Some theranostics have been engineered to attack not just cancerous cells in a tumor, but also the benign appendages within the tumor called the tumor stroma. Tumor stroma include cells like fibroblasts, which normally function to heal wounds but accumulate in massive numbers within cancerous tumors. Left unchecked, tumor stroma can facilitate cancerous growth despite being non-cancerous themselves.
Collaborations at UW
In June, UW-Madison hosted the UW Theranostics and Particle Therapy Symposium, a two-day event where field experts gave talks and held poster sessions on topics within the field.
Some UW-Madison researchers work to develop new vector molecules to lock onto more and varied types of tumor cells. Others focus on chelator and isotope research, searching for better ways to produce and bind a radioactive substance. Still others perform pre-clinical testing of theranostics, ensuring in a laboratory setting that a drug is selective to tumor cells or experimental trials, where a theranostic is introduced to cancer patients.
“On the whole spectrum from the discovery science to clinical delivery of theranostics, we have people at UW who are experts,” Morris said.
Outside of the human oncology department, UW-Madison’s Nuclear Engineering Department conducts research on the design of cyclotrons, or particle accelerators, that purify and isolate new radioactive isotopes. Medical physics and radiology professors at UW-Madison are also leaders in theranostics development.
Morris said he enjoys bringing new members of UW-Madison into the field of theranostics, and the “team science” at the university represents the type of approach necessary to eventually achieve a cure to cancer.
“Growing up, I had a strong family history of cancer, and there were a number of family members who went through cancer treatment,” Morris said. “That was my longstanding motivation to get into the field of cancer research… I really enjoy working here at the University of Wisconsin, where it's a very collaborative environment and we have great teams of researchers that work together to advance these approaches.”
The past, present and future of theranostics
In the early 1900s, hospitals started using radium as a cancer treatment. The first theranostic, radioiodine, was deployed to treat hyperthyroidism in the early 1940s. An isotope of radium, Radium-223, continues to function as a theranostics agent today, particularly to treat aggressive forms of prostate cancer.
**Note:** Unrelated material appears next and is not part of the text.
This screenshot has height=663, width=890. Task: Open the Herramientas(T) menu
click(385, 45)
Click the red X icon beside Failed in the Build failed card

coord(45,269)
“We've done [theranostics] for more than 100 years,” Morris said.
The word “theranostic” was first used in 1998 by a pharmaceutical consultant. The past decade saw a rapid expansion of interest and research into the treatment, driven by advances in both chemistry and nuclear medicine. Currently, the FDA has approved several theranostics for use in cancer treatment.
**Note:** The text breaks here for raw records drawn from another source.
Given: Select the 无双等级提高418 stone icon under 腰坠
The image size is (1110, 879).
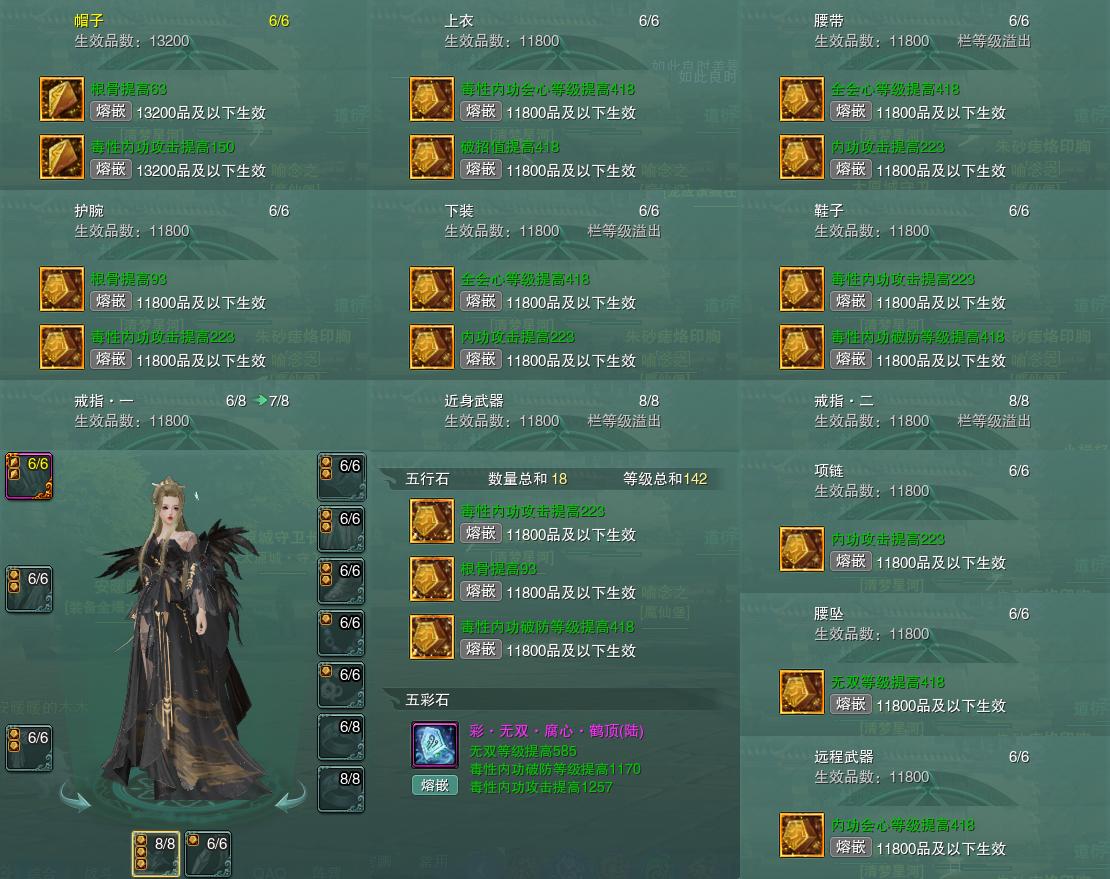Looking at the screenshot, I should point(801,692).
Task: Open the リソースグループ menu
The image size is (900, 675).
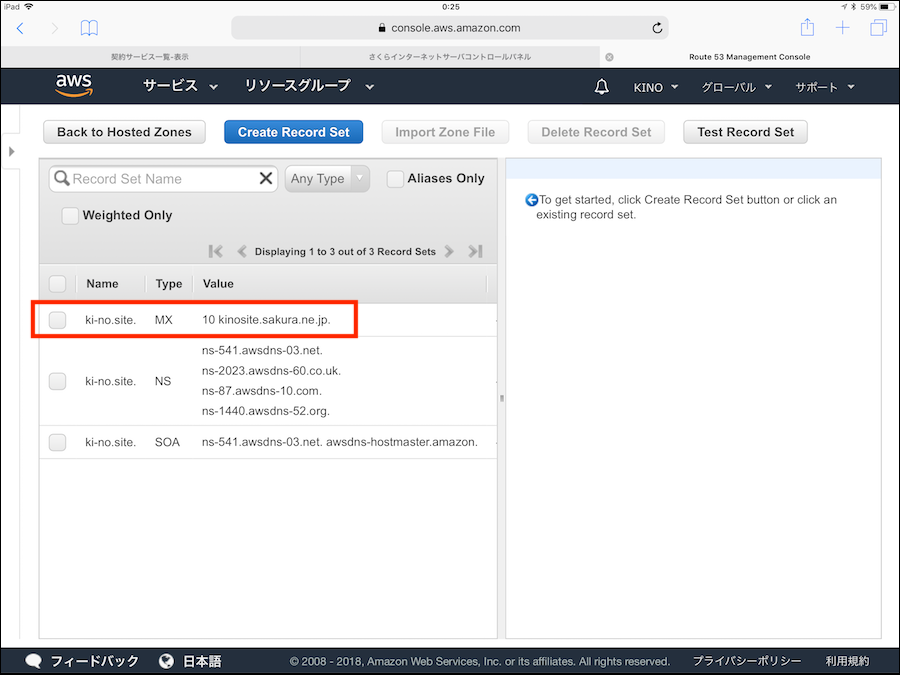Action: tap(309, 87)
“There have been a couple of approvals of new theranostics in the last five years, and there's hope that there will be many more of those coming.” Morris said. “There's a lot of research going on in this field right now.”
But significant research remains before theranostics can become a widespread treatment. Different radiopharmaceuticals treat specific types of cancerous tumors, and Morris said many of those drugs are still in development. The number of drugs limits the types of cancers that can be treated with theranostics: currently only prostate cancer, thyroid cancer and certain types of neuroendocrine tumors have dedicated radiopharmaceuticals.
In addition to vector and chelator development, UW researchers are also studying the effects of different decay products of radioactive isotopes.
There are three decay products: alpha particles, beta particles and gamma rays. A gamma ray is similar to an X-ray, a beta particle is similar to an electron, and an alpha particle is a heavier form of radiation like a helium atom. An isotope of a theranostic could emit one or a combination of these forms of radiation to kill a cancer cell, but their effectiveness varies.
“If the field continues to grow, there's the potential that this is the type of treatment that could exist for almost every type of cancer eventually,” Morris said. “The more funding that we can attract to cancer research in general, the more quickly we're going to make progress.”